(Target pointing data)
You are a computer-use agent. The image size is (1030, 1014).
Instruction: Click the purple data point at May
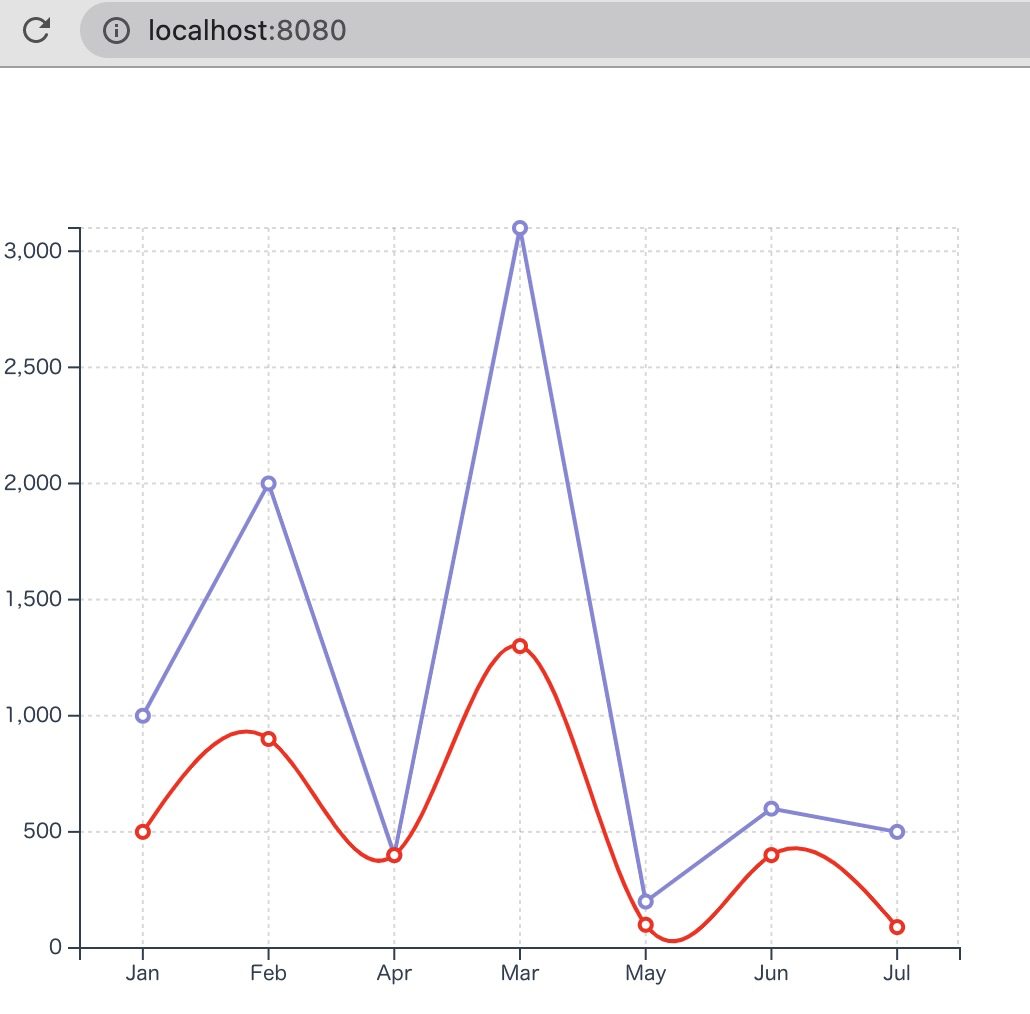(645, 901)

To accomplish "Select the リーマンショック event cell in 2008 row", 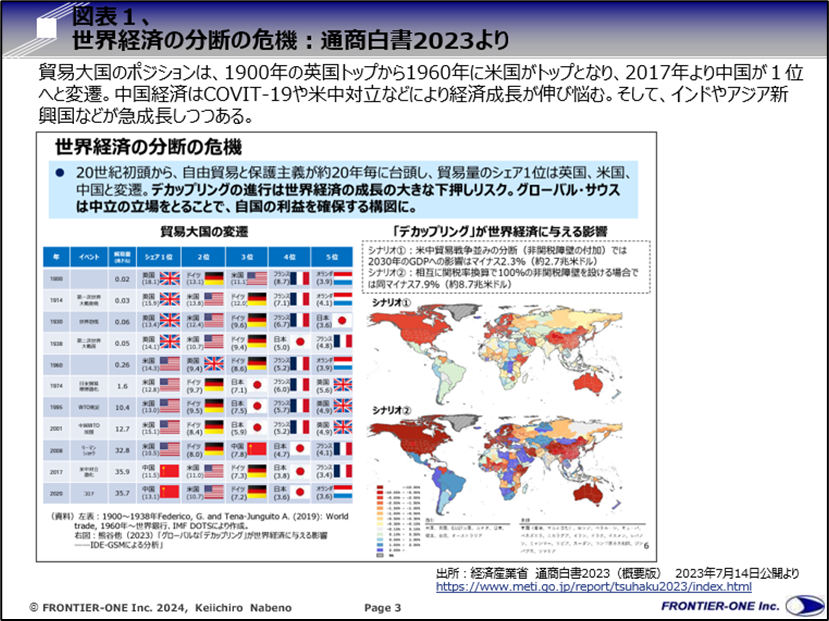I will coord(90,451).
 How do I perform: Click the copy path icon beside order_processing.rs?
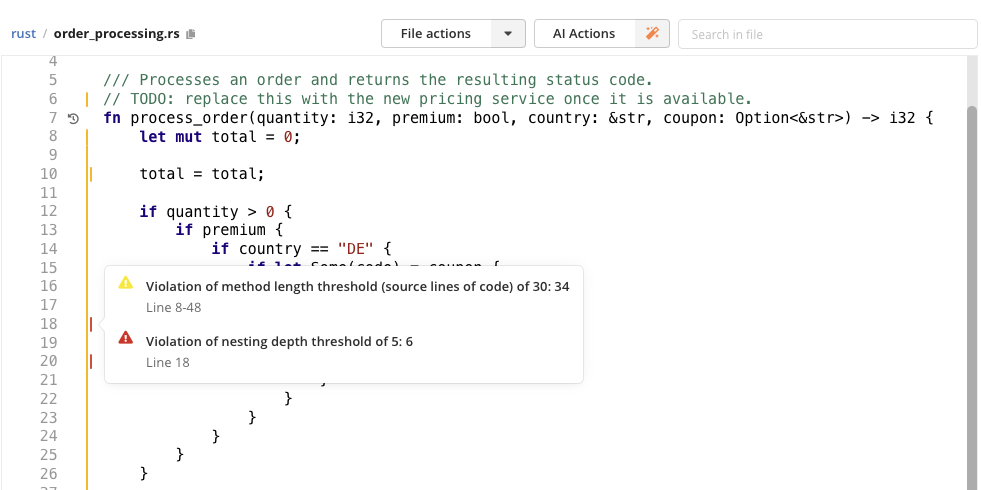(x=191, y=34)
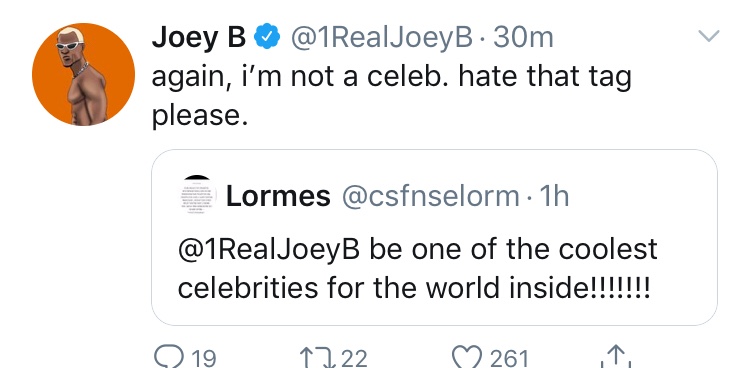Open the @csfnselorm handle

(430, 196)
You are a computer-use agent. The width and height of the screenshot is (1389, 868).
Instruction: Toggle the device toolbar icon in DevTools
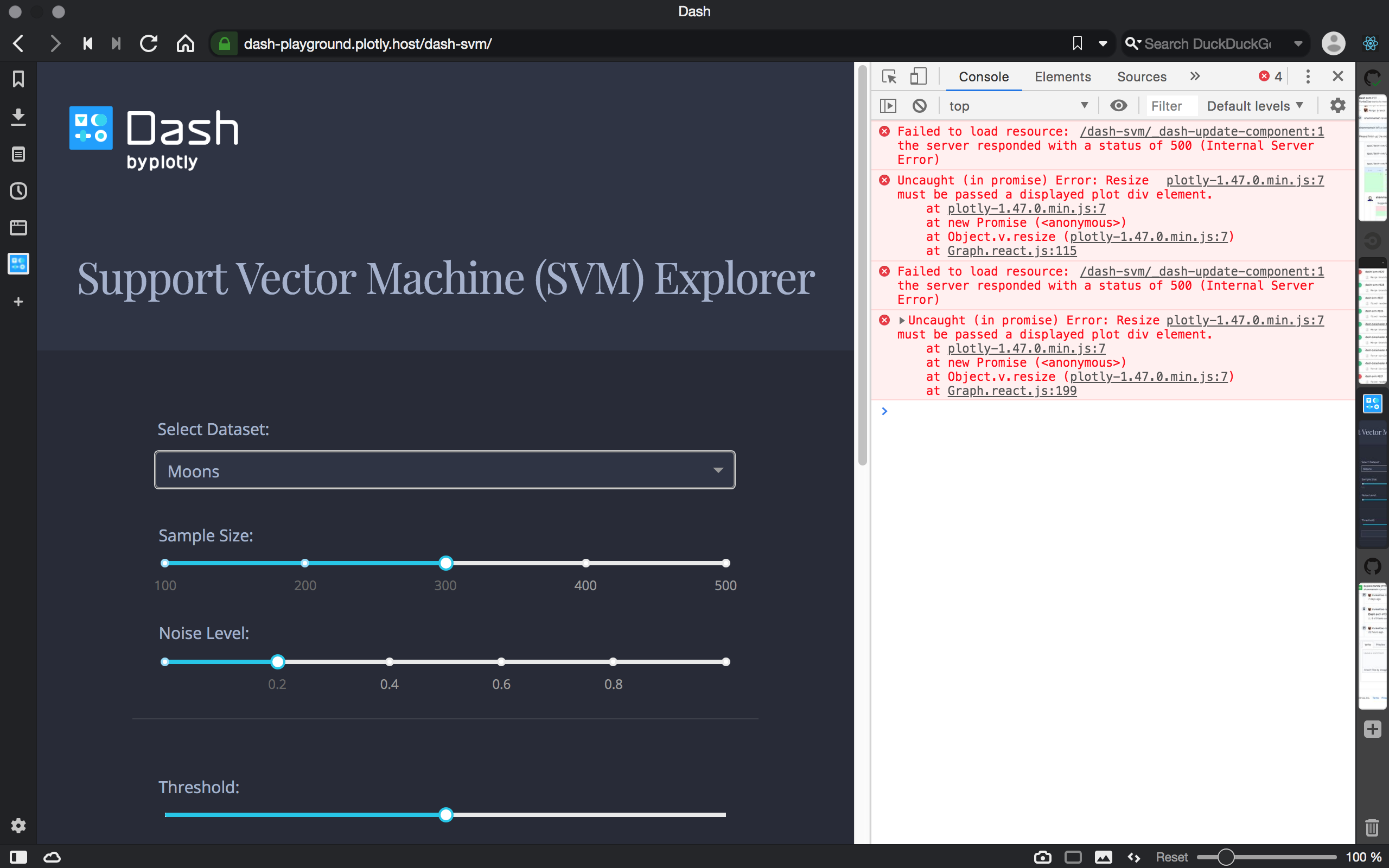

◆ What this task involves: Find each line in the records above that contains the word "agent", and copy those lines in full.

◆ Exercise answer:
You are a computer-use agent. The image size is (1030, 1014).
You are a computer-use agent. The width and height of the screenshot is (1389, 868).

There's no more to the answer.